[ptsefton.com] | [CV & Bio]

More on negative click or net benefit repositories

2008-06-16

So the conversation that Chris Rusbridge started about low-effort repositories rolls on. Chris summarizes some of the responses. Including mine and broadens the discussion to bring in some of the stuff that Andy Powell has been saying:

Andy wants repositories to be more consistent with the web architecture. He spoke at a Talis workshop recently; his slides are here (on Slideshare, one of his models for a repository).

This reminded me that earlier this year people in my network were talking about Andy's keynote at VALA. We responded to the ripples running through the Oz-repos community by putting a project proposal to ARROW in Australia to start working on a repository ingest application that is much more 'of the web' than those we have now.

The ARROW board didn't approve that one, I'm sure it wasn't the just the name that was wrong but I gather that was not popular. And it was a truly stupid name.

I had to think of something quickly so I called it VICE-SQUAD in the spirit of highly contrived acronyms that seems to pervade the ARROW community.

VICE SQUAD means (VITAL-compatible Integrated Content Environment-driven Service-oriented Queryable User-friendly Application for Data-acquisition)

Here's a bit of the proposal we put, which seems to be along the lines of what Chris from the Logical Operator blog suggested in response to Chris R. From our proposal:

The goal of this project is to build a smart user-friendly repository ingest system for VITAL and/or other Fedora based repositories, which will be implemented in the Integrated Content Environment (ICE) service framework. The system will be released as open source software. The application will be a stand-alone ingest system with back-end coupling to ICE.

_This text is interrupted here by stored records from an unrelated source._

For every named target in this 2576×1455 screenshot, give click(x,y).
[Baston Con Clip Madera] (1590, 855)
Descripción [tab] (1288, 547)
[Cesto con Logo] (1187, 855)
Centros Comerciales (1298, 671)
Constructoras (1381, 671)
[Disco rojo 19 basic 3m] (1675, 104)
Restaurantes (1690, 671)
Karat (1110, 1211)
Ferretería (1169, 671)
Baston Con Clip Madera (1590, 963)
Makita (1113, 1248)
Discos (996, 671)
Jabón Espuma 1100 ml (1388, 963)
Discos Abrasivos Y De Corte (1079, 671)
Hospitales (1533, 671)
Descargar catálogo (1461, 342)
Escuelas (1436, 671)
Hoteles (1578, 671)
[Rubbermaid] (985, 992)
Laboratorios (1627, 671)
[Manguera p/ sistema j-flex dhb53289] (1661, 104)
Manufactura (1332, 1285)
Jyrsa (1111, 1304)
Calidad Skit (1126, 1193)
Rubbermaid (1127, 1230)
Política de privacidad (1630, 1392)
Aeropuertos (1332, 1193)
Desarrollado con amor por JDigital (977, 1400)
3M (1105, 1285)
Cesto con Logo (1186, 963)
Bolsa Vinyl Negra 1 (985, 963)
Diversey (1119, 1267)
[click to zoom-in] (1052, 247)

The project will attempt to create an innovative interface for repository ingest which is quite different from other approaches, allowing users to upload content into a working repository, or workbench from where it can be shared with the world (sharing with defined groups is out of scope for this project but will be dealt with in a separate USQ project) and/or submitted for ingest into the repository; ie pushed over the curation boundary1.

It will consist of three interfaces:

  1. A dead-simple user interface for academics to share their work as quickly as possible and tag it with free-form metadata. They will upload items to a workbench where they will be able to work on them further, or merely mark them for ingest into the repository.

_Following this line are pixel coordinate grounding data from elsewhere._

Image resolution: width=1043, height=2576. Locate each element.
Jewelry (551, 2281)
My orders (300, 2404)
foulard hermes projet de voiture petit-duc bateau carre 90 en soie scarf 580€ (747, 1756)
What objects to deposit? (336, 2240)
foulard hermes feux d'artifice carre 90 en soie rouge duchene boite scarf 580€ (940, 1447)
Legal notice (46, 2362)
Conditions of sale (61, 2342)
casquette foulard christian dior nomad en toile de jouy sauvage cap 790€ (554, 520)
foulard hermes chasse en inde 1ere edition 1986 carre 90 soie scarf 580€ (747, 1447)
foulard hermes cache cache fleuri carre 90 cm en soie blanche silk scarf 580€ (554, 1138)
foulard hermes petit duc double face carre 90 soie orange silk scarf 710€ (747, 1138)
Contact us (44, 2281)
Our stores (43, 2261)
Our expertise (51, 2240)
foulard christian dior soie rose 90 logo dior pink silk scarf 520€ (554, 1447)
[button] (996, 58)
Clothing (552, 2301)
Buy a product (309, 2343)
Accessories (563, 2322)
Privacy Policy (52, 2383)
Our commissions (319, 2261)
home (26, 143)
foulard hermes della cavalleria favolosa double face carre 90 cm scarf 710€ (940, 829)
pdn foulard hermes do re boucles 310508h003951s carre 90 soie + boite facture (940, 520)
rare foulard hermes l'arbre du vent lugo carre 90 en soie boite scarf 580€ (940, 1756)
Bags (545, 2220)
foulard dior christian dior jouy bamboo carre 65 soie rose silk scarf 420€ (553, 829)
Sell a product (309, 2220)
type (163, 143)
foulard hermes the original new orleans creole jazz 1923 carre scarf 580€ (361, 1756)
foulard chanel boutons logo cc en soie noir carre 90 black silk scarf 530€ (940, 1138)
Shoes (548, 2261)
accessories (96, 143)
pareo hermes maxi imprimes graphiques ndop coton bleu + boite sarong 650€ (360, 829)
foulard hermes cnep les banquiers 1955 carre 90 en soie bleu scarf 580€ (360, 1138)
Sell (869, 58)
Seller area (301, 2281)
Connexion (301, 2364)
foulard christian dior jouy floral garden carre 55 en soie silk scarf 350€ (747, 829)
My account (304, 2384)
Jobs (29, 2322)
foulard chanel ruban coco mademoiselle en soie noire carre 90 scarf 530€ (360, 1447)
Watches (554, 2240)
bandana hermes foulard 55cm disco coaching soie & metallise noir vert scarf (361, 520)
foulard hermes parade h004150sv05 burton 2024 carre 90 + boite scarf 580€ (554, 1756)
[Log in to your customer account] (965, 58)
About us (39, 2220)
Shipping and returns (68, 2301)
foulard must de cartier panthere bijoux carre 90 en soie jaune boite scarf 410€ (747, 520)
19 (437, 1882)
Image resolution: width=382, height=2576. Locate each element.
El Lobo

    (see this blog post from the JISC repositories interest group for some thinking along the same lines, with pointers to a commercial service called box.net which could serve as a model for the sharing-features proposed here if adapted to an academic context.)

  2. A graphical user interface for repository staff or advanced users to edit MODS metadata for a record and turn the user's initial tags into formal metadata, including the ability to edit existing metadata records from VITAL.

  3. A seamless tie-in to a structured authoring environment, so that papers authored in such an environment can be sent to a repository with a single click

In addition to the two interfaces there will be behind-the-scenes 'smarts' that can extract metadata from documents and produce HTML and PDF automatically, using technologies already developed by USQ.

I think the time has come for someone to build a repository which has the simple ePrints approach to collecting metadata, with an option to make it even simpler and just go with tags if that's all the energy the depositor can muster.

Our proposal goes on to talk about MODS and MARC and METS but I think maybe the time is right to do RDF, especially if the Bibliographic Ontology makes it into Zotero. And we should look at ORE support rather than bother with METS.

For those who care to add more higher-quality metadata and often this a librarian tidying up later there needs to be just a little bit more smarts than ePrints or DSpace offer with their flat metadata in the area of stuff like research affiliation and researcher identity, stored in RDF, with an option to serialize it in other metadata formats as required.

While we didn't get that project up with ARROW we will have another opportunity to build on the forthcoming TheOREM-ICE work.

We have a big need for simple sharing in ICE right now, and I imagine that this will be true for thesis writing too wouldn't it be great to share your PhD draft with reviewers and draft-readers in a simple way?

One thing I'd like to do is to turn on document sharing via an obscure non-guessable URL so that people can drop in and comment on my documents using ICE's inline annotation systems without authentication. Or for more formal collaboration, I want to be able to create ad hoc workgroups preferably using a single sign on service of some kind. Once we get through some of the nasty issues we're having with the ICE 2 beta version we will no doubt start adding those collaborative features.

Then when TheOREM kicks off we'll have an ICE to repository gateway pumping content into DSpace, Fedora and ePrints.

What's needed as well are some simple services to let people upload stuff and push it out. ICE already lets you push to a blog via ATOM (all the posts here are done that way), but we could add SlideShare and Flickr and suchlike as additional services, as well as a simple web sharing interface that is less controlled than the Institutional Repository. As Peter Murray-Rust says: Dont use Institutional Repositories put it on the web.